#### [TASK TO CARRY OUT]
Please swap every "Instruction" in the lines below for "Directive" and leave everything else unchanged.

#### [DATASET RECORDS]
"""

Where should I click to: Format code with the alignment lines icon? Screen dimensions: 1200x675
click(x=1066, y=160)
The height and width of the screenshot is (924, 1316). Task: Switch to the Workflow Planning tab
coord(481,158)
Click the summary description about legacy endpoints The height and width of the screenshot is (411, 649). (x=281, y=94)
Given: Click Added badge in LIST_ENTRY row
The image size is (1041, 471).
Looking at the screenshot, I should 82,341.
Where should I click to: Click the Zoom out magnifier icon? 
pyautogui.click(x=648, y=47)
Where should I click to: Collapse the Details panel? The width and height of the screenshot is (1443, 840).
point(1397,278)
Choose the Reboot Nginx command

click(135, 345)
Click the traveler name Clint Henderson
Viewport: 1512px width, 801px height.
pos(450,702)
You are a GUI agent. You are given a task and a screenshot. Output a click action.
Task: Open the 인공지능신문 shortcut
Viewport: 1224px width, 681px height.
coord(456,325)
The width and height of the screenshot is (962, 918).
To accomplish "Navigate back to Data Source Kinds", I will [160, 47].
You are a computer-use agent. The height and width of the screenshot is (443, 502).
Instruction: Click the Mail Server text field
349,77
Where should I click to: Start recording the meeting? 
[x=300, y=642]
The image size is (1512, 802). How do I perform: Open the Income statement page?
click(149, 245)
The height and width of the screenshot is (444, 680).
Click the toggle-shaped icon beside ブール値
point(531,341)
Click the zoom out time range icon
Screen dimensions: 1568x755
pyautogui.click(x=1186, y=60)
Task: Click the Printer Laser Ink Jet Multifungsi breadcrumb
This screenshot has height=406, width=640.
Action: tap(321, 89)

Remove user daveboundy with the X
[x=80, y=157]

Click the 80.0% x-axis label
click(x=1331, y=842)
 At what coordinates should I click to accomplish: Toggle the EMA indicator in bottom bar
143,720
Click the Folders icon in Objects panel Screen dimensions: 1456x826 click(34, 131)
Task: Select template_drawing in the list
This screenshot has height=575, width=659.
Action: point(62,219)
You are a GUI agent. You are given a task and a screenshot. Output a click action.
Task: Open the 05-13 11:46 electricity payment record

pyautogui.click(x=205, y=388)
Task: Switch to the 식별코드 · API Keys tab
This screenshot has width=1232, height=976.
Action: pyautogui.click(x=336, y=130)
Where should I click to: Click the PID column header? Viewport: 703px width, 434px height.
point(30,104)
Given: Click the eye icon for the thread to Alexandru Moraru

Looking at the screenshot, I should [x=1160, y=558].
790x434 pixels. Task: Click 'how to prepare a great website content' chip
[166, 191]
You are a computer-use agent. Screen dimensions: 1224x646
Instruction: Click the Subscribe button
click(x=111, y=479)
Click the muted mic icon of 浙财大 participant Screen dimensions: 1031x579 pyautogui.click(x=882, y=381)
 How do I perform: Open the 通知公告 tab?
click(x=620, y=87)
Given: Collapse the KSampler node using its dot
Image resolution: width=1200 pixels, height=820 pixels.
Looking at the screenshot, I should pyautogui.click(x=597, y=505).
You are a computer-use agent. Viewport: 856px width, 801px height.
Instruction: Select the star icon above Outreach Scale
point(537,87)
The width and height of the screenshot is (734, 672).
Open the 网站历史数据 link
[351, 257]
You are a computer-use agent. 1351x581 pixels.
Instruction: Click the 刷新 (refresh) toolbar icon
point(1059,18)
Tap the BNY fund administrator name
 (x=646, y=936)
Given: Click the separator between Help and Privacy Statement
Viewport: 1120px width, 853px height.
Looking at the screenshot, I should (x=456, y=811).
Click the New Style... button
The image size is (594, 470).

"""

#### [SOLUTION TO THIS PROBLEM]
Where should I click to: Format code with the alignment lines icon? Screen dimensions: 1200x675
click(x=1066, y=160)
The height and width of the screenshot is (924, 1316). Task: Switch to the Workflow Planning tab
coord(481,158)
Click the summary description about legacy endpoints The height and width of the screenshot is (411, 649). (x=281, y=94)
Given: Click Added badge in LIST_ENTRY row
The image size is (1041, 471).
Looking at the screenshot, I should 82,341.
Where should I click to: Click the Zoom out magnifier icon? 
pyautogui.click(x=648, y=47)
Where should I click to: Collapse the Details panel? The width and height of the screenshot is (1443, 840).
point(1397,278)
Choose the Reboot Nginx command

click(135, 345)
Click the traveler name Clint Henderson
Viewport: 1512px width, 801px height.
pos(450,702)
You are a GUI agent. You are given a task and a screenshot. Output a click action.
Task: Open the 인공지능신문 shortcut
Viewport: 1224px width, 681px height.
coord(456,325)
The width and height of the screenshot is (962, 918).
To accomplish "Navigate back to Data Source Kinds", I will [160, 47].
You are a computer-use agent. The height and width of the screenshot is (443, 502).
Directive: Click the Mail Server text field
349,77
Where should I click to: Start recording the meeting? 
[x=300, y=642]
The image size is (1512, 802). How do I perform: Open the Income statement page?
click(149, 245)
The height and width of the screenshot is (444, 680).
Click the toggle-shaped icon beside ブール値
point(531,341)
Click the zoom out time range icon
Screen dimensions: 1568x755
pyautogui.click(x=1186, y=60)
Task: Click the Printer Laser Ink Jet Multifungsi breadcrumb
This screenshot has height=406, width=640.
Action: tap(321, 89)

Remove user daveboundy with the X
[x=80, y=157]

Click the 80.0% x-axis label
click(x=1331, y=842)
 At what coordinates should I click to accomplish: Toggle the EMA indicator in bottom bar
143,720
Click the Folders icon in Objects panel Screen dimensions: 1456x826 click(34, 131)
Task: Select template_drawing in the list
This screenshot has height=575, width=659.
Action: point(62,219)
You are a GUI agent. You are given a task and a screenshot. Output a click action.
Task: Open the 05-13 11:46 electricity payment record

pyautogui.click(x=205, y=388)
Task: Switch to the 식별코드 · API Keys tab
This screenshot has width=1232, height=976.
Action: pyautogui.click(x=336, y=130)
Where should I click to: Click the PID column header? Viewport: 703px width, 434px height.
point(30,104)
Given: Click the eye icon for the thread to Alexandru Moraru

Looking at the screenshot, I should [x=1160, y=558].
790x434 pixels. Task: Click 'how to prepare a great website content' chip
[166, 191]
You are a computer-use agent. Screen dimensions: 1224x646
Directive: Click the Subscribe button
click(x=111, y=479)
Click the muted mic icon of 浙财大 participant Screen dimensions: 1031x579 pyautogui.click(x=882, y=381)
 How do I perform: Open the 通知公告 tab?
click(x=620, y=87)
Given: Collapse the KSampler node using its dot
Image resolution: width=1200 pixels, height=820 pixels.
Looking at the screenshot, I should pyautogui.click(x=597, y=505).
You are a computer-use agent. Viewport: 856px width, 801px height.
Directive: Select the star icon above Outreach Scale
point(537,87)
The width and height of the screenshot is (734, 672).
Open the 网站历史数据 link
[351, 257]
You are a computer-use agent. 1351x581 pixels.
Directive: Click the 刷新 (refresh) toolbar icon
point(1059,18)
Tap the BNY fund administrator name
 (x=646, y=936)
Given: Click the separator between Help and Privacy Statement
Viewport: 1120px width, 853px height.
Looking at the screenshot, I should (x=456, y=811).
Click the New Style... button
The image size is (594, 470).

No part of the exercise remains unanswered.